Determine the length of a mathematical pendulum that makes one complete oscillation in 2 s

Determine the length of a mathematical pendulum that makes one complete oscillation in 2 s, if the acceleration due to gravity is 9.81 m / s2 How many times must the length of the pendulum be changed in order for its frequency to double?

T1 = 2 s.

g = 9.81 m / s2.

v2 = 2 * v1.

L1 -?

L2 / L1 -?

The time of one full swing is called the swing period T.

The period of the mathematical pendulum T is determined by the formula: T = 2 * п * √L / √g, where п is the number pi, L is the length of the pendulum, g is the acceleration of gravity.

T1 = 2 * п * √L1 / √g.

T12 = 4 * п^2 * L1 / g.

L1 = g * T1^2 / 4 * п^2.

L1 = 9.81 m / s2 * (2 s) ^ 2/4 * (3.14) ^ 2 = 0.994 m.

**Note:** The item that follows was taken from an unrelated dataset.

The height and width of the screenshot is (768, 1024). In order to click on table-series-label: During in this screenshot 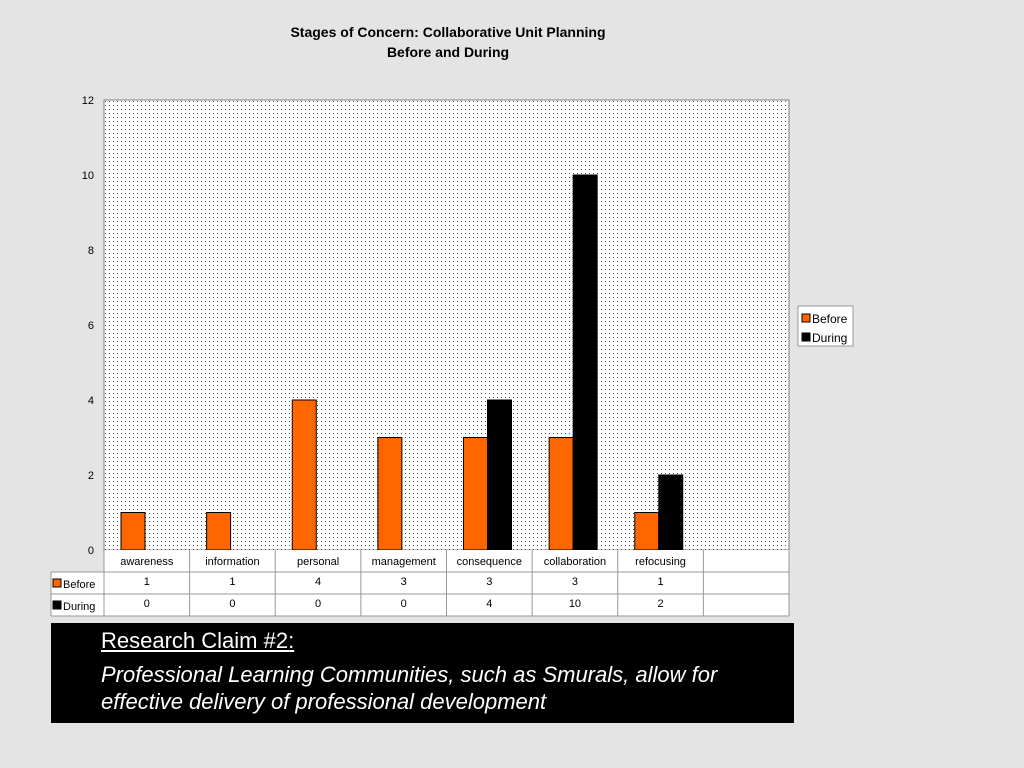, I will do `click(79, 607)`.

The frequency of oscillations v is the number of oscillations per unit of time, this value is inverse to the oscillation period T: v = 1 / T.

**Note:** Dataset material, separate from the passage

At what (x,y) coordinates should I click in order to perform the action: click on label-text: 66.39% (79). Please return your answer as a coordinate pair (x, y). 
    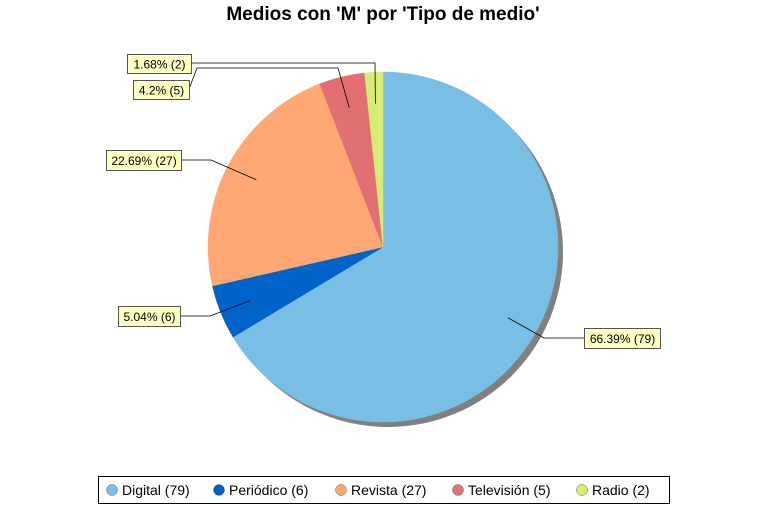
    Looking at the image, I should click on (622, 339).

v1 = 1 / T1 = √g / 2 * P * √L1.

v2 = 1 / T2 = √g / 2 * P * √L2.

√g / 2 * P * √L2 = 2 * √g / 2 * P * √L1.

1 / √L2 = 2 / √L1.

1 / L2 = 4 / L1.

L2 = L1 / 4.

Answer: the mathematical pendulum has a length L1 = 0.994 m, its length must be reduced by 4 times: L2 = L1 / 4.